Sheba and Sourasky (Ichilov) lead gastric cancer treatment in Israel. These JCI-accredited centers specialize in robotic gastrectomies and HIPEC. They integrate precision medicine with genetic profiling for stage 2 cases. Multidisciplinary teams achieve high survival rates through minimally invasive surgery and targeted biological therapies.

  • Sheba Medical Center: Ranked Top 10 globally. Offers specialized robotic upper gastrointestinal surgery units.
  • Sourasky (Ichilov): Reports a 90% oncology success rate. Features the dedicated Digestive Tumor Institute.
  • Hadassah Medical Center: University-based facility. Provides rapid access to international clinical trials for immunotherapies.
  • Assuta Medical Center: Largest private hospital. Ideal for fast scheduling and selecting specific senior surgeons.
  • Expert surgical lead: Dr. Yuri Goldes at Sheba pioneered robotic oncologic resections in Israel.

Bookimed Expert Insight: While many seek private care for speed, Sheba Medical Center serves over 2 million patients annually. This volume is critical for gastric cancer. High-volume centers often show better outcomes for complex resections. Dr. Yuri Goldes, a Forbes-recognized specialist there, even pioneered the country's first robotic resections. This institutional experience often outweighs the shorter wait times at smaller private clinics.

Patient Consensus: Patients note that major public hospitals dominate complex stage 2 cases. They often provide faster access to experimental trials than centers in Europe. Many emphasize that while private clinics offer quicker scheduling, the multidisciplinary teams at Hadassah and Sheba remain the gold standard for integrated oncology care.

How long does an international patient need to stay in Israel for complete treatment of Stage 2 stomach cancer?

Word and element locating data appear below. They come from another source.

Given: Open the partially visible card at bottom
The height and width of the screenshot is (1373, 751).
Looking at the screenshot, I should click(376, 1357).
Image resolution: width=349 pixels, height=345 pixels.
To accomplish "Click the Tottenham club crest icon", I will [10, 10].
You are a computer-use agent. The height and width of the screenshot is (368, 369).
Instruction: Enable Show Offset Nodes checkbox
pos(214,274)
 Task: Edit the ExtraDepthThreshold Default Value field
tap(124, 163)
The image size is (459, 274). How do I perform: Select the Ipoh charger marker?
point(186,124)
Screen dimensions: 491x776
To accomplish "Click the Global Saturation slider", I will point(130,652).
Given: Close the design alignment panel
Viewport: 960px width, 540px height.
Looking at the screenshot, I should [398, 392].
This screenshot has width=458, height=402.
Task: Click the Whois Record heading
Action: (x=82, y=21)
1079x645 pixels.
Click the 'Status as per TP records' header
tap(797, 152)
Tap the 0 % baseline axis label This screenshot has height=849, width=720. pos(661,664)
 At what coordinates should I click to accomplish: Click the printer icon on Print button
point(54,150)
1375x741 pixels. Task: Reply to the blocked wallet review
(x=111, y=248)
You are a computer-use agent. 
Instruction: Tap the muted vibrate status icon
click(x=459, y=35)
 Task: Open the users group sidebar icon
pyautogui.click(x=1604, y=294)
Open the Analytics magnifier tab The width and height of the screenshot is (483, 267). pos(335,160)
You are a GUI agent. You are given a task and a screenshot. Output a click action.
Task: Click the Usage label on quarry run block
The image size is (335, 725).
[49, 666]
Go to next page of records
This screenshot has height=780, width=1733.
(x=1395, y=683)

International patients typically stay in Israel for 3 to 6 months for continuous Stage 2 stomach cancer treatment. This duration covers advanced diagnostics, surgical resection, and perioperative chemotherapy. Most patients spend 4 to 8 weeks for the surgical phase alone to ensure safe recovery.

  • Diagnostic phase: Initial staging and PET-CT scans require 3 to 5 days in Tel Aviv.
  • Surgical recovery: Inpatient stay lasts 5 to 14 days following a partial or total gastrectomy.
  • Post-operative monitoring: Patients must remain near the clinic for 10 to 14 days after discharge.
  • Chemotherapy cycles: Continuous onsite chemotherapy adds 3 to 5 months to the total stay duration.

Bookimed Expert Insight: Israeli oncology centers like Sourasky Medical Center report a 90% average success rate. While the full protocol lasts months, our data shows many patients choose a split-trip model. They stay 4 to 6 weeks for surgery and then return home for chemotherapy. This approach works if local oncologists can coordinate with Israeli professors like Dr. Alexander Beny or Dr. Ido Wolf.

Patient Consensus: Patients note it is vital to stay 6 to 8 weeks for the first phase. They emphasize not flying home until cleared to avoid risks like blood clots or surgical issues.